90% of your transitions apply to links and buttons, and most of them have a similar duration. Take a look. I bet many of the remainder could have, had you assigned more styles to the link and not the parent or child (which is a good idea anyway for a few reasons, namely a larger touch-friendly clickable area). Rarely you need to remove transitions from a link or button.

button {
    overflow: visible;
    border: 0;
    font: inherit;
    -webkit-font-smoothing: inherit;
    letter-spacing: inherit;
    background: none;
    cursor: pointer;
}

overflow: visible brings IE into line. The border, font, letter-spacing and background rules conveniently reset the native appearance in all browsers. The -webkit-font-smoothing rule fixes buggy inheritance. For UX reasons and consistency with links it is a good idea to give all buttons a pointer cursor.

::-moz-focus-inner {
    padding: 0;
    border: 0;
}

This undoes a bummer psuedo-element Firefox adds inside buttons that causes them to display larger than expected.
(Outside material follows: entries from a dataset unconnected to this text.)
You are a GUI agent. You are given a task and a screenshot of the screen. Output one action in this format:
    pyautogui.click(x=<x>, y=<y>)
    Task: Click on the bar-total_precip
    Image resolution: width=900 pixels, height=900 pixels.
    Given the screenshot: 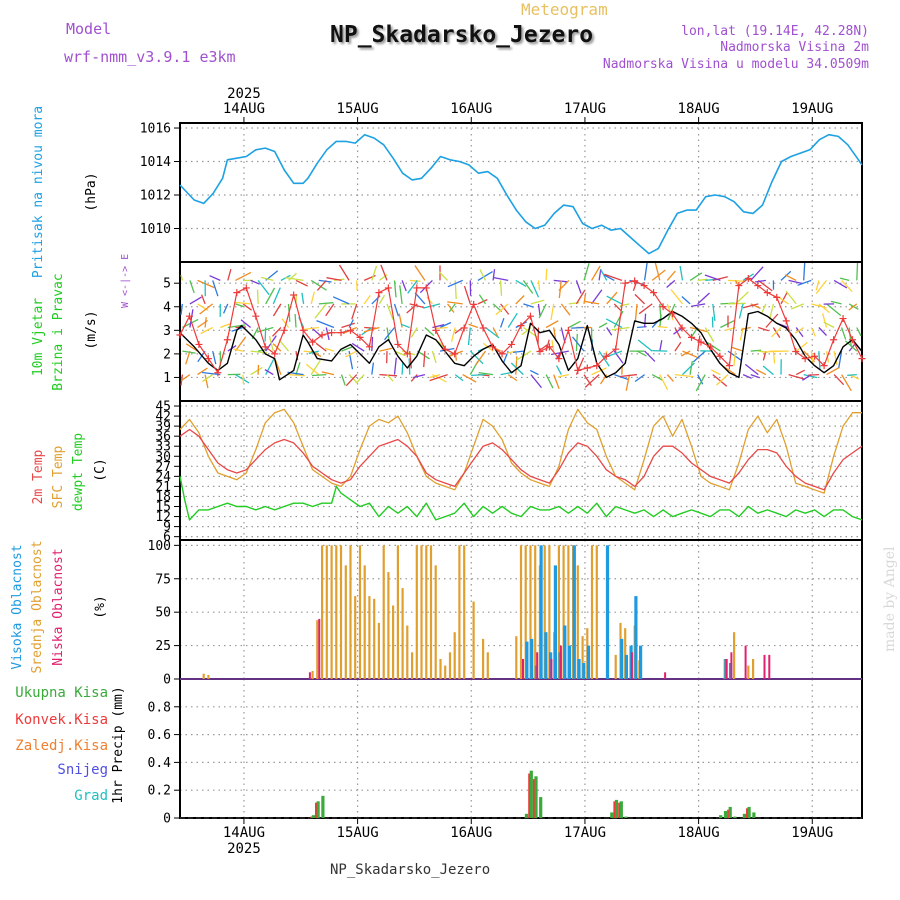 What is the action you would take?
    pyautogui.click(x=318, y=810)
It's a shame this has been a recognized bug since 2002.

:focus {
    outline: 0;
}

Be carefull with this! It removes the gross user agent default outline that appears when focusing interactive elements. For accessibility only do this if you are absolutely sure you have custom focus state styles set everywhere.

img {
    max-width: 100%;
    height: auto;
    border: 0;
}

One of the fundamentals of responsive web development, this makes sure images respect the bounds of a fluid container. The image never exceeds the width of it's container. The image's aspect ratio is preserved even if it has an inline height set.

border: 0 fixes images within links gaining a border in IE 8, 9 and 10.

Extras

This foundation is a minimal starting point suitable for any project; tailor it to your individual needs and avoid unnecessary rules.